This improved comparison primarily reflects the rightsizing our of inventories following the excessive winter product carryover which resulted from the very poor 2013-2014 winter season. We feel very good about our current inventory position as we enter the holiday and for the winter shopping season coming up. Looking at our capital spending.
Our CapEx, excluding non-cash acquisitions totaled $14.7 million for the first nine months of 2014.
We currently expect total capital expenditures for the full-year, excluding non-cash acquisitions, of approximately $24 million to $26 million primarily to fund the opening of new stores, store related maintenance and remodelling, distribution center equipment and computer hardware and software, including investments related to the development of our new e-commerce platform and a new point-of-sale system.
From a cash flow perspective, our operating cash flow was $25.1 million for the first nine months of 2014 compared to $25.2 million for the same period last year. The slight decrease in cash flow from operations primarily reflects lower net income offset by reduced funding of inventory purchases this year.

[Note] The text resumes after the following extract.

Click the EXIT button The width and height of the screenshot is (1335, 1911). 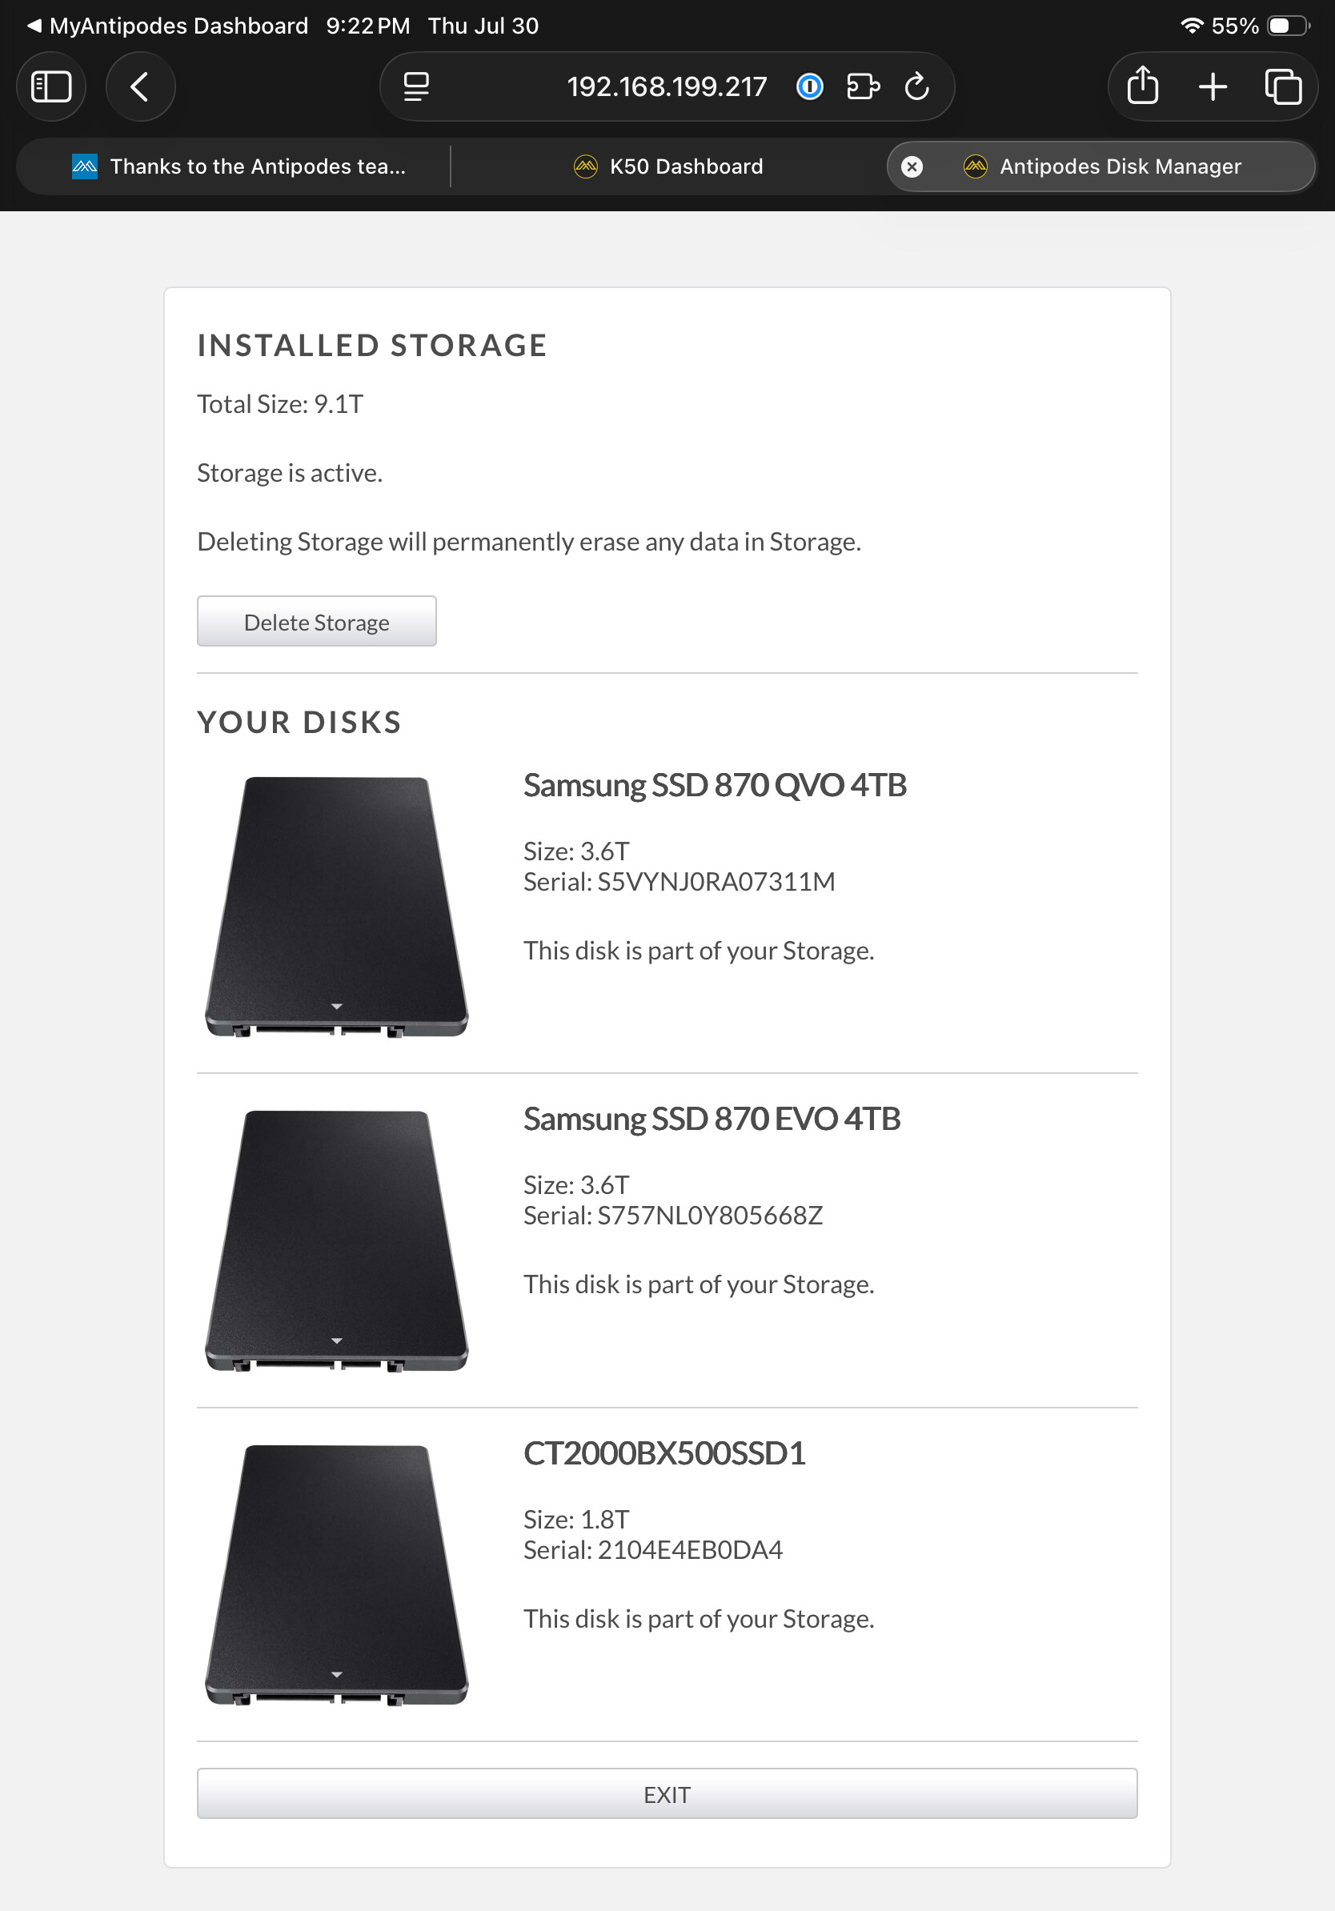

For the third quarter, we continued to pay our quarterly cash dividend of $0.10 per share. Additionally during the period, we repurchased 114,200 shares of our common stock for a total of 1.2 million. Year-to-date we’ve repurchased 205,724 shares for 2.4 million.
As of the end of the third quarter, we had 7.3 million available for stock repurchases under our 20 million share repurchase program. Our long-term debt at the end of the third quarter of fiscal 2014 was $55.4 million, up from $37.9 million at the end of the third quarter last year and from $43.0 million at the end of fiscal 2013.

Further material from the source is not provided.